Deep learning is a particular subset of machine learning (the mechanics of artificial intelligence). While this branch of programming can become very complex, it started with a very simple question: “If we want a computer system to act intelligently, why don’t we model it after the human brain?”
That one thought spawned many efforts in past decades to create algorithms that mimicked the way the human brain worked—and that could solve problems the way that humans did. Those efforts have yielded valuable, increasingly competent analysis tools that are used in many different fields.
The neural network and how it’s used
Deep learning gets its name from how it’s used to analyze “unstructured” data, or data that hasn’t been previously labeled by another source and may need definition. That requires careful analysis of what the data is, and repeated tests of that data to end up with a final, usable conclusion. Computers are not traditionally good at analyzing unstructured data like this.
Think about it in terms of writing: If you had ten people write the same word, that word would look very different from each person, from sloppy to neat, and from cursive to print. The human brain has no problem understanding that it’s all the same word, because it knows how words, writing, paper, ink, and personal quirks all work. A normal computer system, however, would have no way of knowing that those words are the same, because they all look so different.
That brings us to via neural networks, the algorithms specifically created to mimic the way that the neurons in the brain interact. Neural networks attempt to parse data the way that a mind can: Their goal is to deal with messy data—like writing—and draw useful conclusions, like the words that writing is attempting to show. It’s easiest to understand neural networks if we break them into three important parts:
The input layer: At the input layer, the neural network absorbs all the unclassified data that it is given. This means breaking down the information into numbers and turning them into bits of yes-or-no data, or “neurons”. If you wanted to teach a neural network to recognize words, then the input layer would be mathematically defining the shape of each letter, breaking it down into digital language so the network can start working. The input layer can be pretty simple or incredibly complex, depending on how easy it is to represent something mathematically.
The hidden layers: At the center of the neural network are hidden layers—anywhere from one to many.

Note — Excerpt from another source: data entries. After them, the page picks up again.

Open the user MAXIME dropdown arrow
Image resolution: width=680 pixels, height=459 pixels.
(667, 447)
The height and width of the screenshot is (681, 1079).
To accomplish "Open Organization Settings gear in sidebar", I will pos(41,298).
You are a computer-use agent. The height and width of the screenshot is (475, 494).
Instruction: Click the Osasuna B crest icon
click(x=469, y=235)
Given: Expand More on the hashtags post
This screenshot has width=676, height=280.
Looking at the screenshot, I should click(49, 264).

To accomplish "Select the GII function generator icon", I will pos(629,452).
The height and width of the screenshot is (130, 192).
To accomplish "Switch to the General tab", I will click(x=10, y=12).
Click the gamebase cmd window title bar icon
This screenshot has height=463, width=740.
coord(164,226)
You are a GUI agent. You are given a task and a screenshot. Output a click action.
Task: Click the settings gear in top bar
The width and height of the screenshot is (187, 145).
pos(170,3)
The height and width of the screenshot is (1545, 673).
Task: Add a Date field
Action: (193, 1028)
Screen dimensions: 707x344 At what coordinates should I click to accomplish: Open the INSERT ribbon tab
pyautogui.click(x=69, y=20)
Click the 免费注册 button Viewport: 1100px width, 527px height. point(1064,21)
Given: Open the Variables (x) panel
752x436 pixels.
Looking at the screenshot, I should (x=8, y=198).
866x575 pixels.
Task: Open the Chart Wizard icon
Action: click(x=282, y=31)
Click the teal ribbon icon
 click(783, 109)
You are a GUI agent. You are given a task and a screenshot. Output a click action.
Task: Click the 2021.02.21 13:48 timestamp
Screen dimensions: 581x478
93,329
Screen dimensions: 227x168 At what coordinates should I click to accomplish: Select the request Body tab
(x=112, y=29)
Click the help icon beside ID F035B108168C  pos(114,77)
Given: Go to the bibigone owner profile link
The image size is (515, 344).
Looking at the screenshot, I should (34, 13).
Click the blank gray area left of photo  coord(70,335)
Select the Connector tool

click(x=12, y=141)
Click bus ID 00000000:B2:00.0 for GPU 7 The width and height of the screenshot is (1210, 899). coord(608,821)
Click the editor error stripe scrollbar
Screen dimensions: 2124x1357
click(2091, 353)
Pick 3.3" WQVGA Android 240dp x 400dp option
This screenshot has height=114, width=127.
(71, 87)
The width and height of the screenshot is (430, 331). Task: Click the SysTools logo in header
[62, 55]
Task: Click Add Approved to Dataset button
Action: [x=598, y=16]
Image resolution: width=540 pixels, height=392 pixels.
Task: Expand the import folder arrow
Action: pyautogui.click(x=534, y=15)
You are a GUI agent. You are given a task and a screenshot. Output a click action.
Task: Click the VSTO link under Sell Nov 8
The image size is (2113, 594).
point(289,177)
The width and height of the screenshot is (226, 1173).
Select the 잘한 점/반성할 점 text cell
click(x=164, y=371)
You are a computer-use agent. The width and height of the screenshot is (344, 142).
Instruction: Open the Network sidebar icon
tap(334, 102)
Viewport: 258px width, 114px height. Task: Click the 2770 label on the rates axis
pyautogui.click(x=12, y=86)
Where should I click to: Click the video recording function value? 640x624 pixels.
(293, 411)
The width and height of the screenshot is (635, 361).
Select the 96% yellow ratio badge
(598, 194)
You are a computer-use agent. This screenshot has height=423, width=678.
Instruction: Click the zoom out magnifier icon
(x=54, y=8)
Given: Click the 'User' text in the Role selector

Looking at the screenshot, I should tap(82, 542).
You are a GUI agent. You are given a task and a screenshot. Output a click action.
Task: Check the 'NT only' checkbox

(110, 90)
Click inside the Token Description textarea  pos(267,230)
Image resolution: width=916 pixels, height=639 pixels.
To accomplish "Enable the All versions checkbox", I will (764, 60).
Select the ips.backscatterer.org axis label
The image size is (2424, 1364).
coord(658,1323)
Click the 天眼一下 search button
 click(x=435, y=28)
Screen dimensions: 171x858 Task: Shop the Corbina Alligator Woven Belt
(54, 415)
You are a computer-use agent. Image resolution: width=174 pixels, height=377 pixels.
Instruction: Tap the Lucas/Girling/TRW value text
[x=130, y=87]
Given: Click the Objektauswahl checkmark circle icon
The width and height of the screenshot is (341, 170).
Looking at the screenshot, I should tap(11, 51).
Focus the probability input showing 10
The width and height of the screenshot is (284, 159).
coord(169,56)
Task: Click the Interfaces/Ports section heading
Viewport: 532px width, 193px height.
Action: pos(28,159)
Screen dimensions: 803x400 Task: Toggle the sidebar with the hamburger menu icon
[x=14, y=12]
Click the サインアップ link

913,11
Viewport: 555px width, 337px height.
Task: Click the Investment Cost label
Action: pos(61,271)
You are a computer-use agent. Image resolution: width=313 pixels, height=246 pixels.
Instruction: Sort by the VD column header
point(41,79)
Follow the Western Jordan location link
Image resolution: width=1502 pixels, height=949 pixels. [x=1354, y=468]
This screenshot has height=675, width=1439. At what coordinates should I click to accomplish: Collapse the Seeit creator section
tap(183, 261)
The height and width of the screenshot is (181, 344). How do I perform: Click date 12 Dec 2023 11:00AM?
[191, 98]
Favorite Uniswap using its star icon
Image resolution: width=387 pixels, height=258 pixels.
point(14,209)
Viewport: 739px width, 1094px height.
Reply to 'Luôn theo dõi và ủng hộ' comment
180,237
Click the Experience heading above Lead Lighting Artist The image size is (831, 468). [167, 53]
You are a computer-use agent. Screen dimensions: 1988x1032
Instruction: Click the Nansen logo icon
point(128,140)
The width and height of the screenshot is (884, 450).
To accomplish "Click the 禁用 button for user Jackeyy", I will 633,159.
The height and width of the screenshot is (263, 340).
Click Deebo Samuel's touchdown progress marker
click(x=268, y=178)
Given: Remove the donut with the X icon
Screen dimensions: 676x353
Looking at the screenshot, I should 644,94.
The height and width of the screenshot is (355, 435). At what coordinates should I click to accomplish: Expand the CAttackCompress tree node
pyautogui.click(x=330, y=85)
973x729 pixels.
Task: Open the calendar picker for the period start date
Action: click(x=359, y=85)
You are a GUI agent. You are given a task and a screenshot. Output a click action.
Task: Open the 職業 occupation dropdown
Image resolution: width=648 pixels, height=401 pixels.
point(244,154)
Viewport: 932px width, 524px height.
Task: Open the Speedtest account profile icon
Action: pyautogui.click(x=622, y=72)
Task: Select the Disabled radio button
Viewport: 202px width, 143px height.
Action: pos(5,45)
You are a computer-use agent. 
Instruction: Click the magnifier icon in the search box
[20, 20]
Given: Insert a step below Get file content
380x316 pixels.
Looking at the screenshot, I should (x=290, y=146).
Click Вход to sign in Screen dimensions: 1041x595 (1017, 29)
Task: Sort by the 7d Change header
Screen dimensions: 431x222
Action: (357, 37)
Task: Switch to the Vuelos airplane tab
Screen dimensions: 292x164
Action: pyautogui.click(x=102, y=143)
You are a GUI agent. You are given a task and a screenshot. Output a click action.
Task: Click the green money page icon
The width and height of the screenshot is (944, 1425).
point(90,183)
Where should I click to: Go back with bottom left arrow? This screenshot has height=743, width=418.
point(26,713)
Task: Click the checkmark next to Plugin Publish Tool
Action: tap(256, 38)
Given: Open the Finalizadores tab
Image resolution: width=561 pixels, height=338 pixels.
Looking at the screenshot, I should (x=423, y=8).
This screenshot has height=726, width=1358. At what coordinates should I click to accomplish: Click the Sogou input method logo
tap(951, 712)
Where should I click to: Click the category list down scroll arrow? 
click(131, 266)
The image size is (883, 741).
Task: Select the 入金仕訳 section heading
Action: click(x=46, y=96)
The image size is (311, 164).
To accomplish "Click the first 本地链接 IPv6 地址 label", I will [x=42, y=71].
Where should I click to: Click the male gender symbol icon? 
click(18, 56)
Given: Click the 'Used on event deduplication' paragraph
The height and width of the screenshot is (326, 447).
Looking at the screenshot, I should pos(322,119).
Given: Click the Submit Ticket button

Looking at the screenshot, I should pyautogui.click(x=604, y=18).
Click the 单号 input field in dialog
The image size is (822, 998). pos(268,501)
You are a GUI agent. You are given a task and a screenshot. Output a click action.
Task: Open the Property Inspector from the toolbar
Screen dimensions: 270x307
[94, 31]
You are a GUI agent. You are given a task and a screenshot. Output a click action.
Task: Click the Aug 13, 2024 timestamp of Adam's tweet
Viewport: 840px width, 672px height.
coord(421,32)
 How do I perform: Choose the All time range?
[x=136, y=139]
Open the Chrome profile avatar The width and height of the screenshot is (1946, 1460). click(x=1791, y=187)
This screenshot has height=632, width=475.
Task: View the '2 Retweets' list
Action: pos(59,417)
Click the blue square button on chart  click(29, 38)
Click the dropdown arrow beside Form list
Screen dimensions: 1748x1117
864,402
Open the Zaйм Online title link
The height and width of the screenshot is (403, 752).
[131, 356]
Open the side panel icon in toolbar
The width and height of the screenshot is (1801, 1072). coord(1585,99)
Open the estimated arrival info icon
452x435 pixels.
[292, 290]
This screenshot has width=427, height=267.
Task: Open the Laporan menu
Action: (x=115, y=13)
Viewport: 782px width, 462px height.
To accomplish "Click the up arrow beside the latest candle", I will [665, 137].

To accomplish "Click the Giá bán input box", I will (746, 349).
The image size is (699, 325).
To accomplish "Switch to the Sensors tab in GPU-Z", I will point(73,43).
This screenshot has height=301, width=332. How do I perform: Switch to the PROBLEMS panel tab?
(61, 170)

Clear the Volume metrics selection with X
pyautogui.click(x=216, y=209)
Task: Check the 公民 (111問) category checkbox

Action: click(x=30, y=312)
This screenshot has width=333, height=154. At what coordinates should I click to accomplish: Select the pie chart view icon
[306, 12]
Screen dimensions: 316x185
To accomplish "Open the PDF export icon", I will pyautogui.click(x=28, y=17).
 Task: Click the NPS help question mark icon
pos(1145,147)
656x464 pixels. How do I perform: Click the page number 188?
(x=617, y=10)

These layers are made of their own digital neurons, which are designed to activate or not activate based on the layer of neurons that precedes them. A single neuron is a basic “if this, then that“ model, but layers are made of long chains of neurons, and many different layers can influence each other, creating very complex results. The goal is to allow the neural network to recognize many different features and combine them into a single realization, like a child learning to recognize each letter and then forming them together to recognize a full word, even if that word is written a little sloppy.
The hidden layers are also where a lot of deep learning training goes on. For example, if the algorithm failed to accurately recognize a word, programmers send back, “Sorry, that’s not correct,” and the algorithm would adjust how it weighed data until it found the right answers. Repeating this process (programmers may also adjust weights manually) allows the neural network to build up robust hidden layers that are adept at seeking out the right answers through a lot of trial and error plus, some outside instruction — again, much like how the human brain works. As the above image shows, hidden layers can become very complex!
The output layer: The output layer has relatively few “neurons” because it’s where the final decisions are made. Here the neural network applies the final analysis, settles on definitions for the data, and draws the programmed conclusions based on those definitions. For example, “Enough of the data lines up to say that this word is lake, not lane.” Ultimately all data that passes through the network is narrowed down to specific neurons in the output layer. Since this is where the goals are realized, it’s often one of the first parts of the network created.
Applications
If you use modern technology, chances are good that deep learning algorithms are at work all around you, every day. How do you think Alexa or Google Assistant understand your voice commands? They use neural networks that have been built to understand speech. How does Google know what you’re searching for before you’re done typing? More deep learning at work. How does your security cam ignore pets but recognize human movement? Deeping learning once again.
Anytime that software recognizes human inputs, from facial recognition to voice assistants, deep learning is probably at work somewhere underneath. However, the field also has many other useful applications. Medicine is a particularly promising field, where advanced deep learning is used to analyze DNA for flaws or molecular compounds for potential health benefits. On a more physical front, deep learning is used in a growing number of machines and vehicles to predict when equipment needs maintenance before something goes seriously wrong.
The future of deep learning
The future of deep learning is particularly bright! The great thing about a neural network is that it excels at dealing with a vast amount of disparate data (think of everything our brains have to deal with, all the time). That’s especially relevant in our era of advanced smart sensors, which can gather an incredible amount of information. Traditional computer solutions are beginning to struggle with sorting, labeling and drawing conclusions from so much data.
Deep learning, on the other hand, can deal with the digital mountains of data we are gathering. In fact, the larger the amount of data, the more efficient deep learning becomes compared to other methods of analysis. This is why organizations like Google invest so much in deep learning algorithms, and why they are likely to become more common in the future.
And, of course, the robots. Let’s never forget about the robots.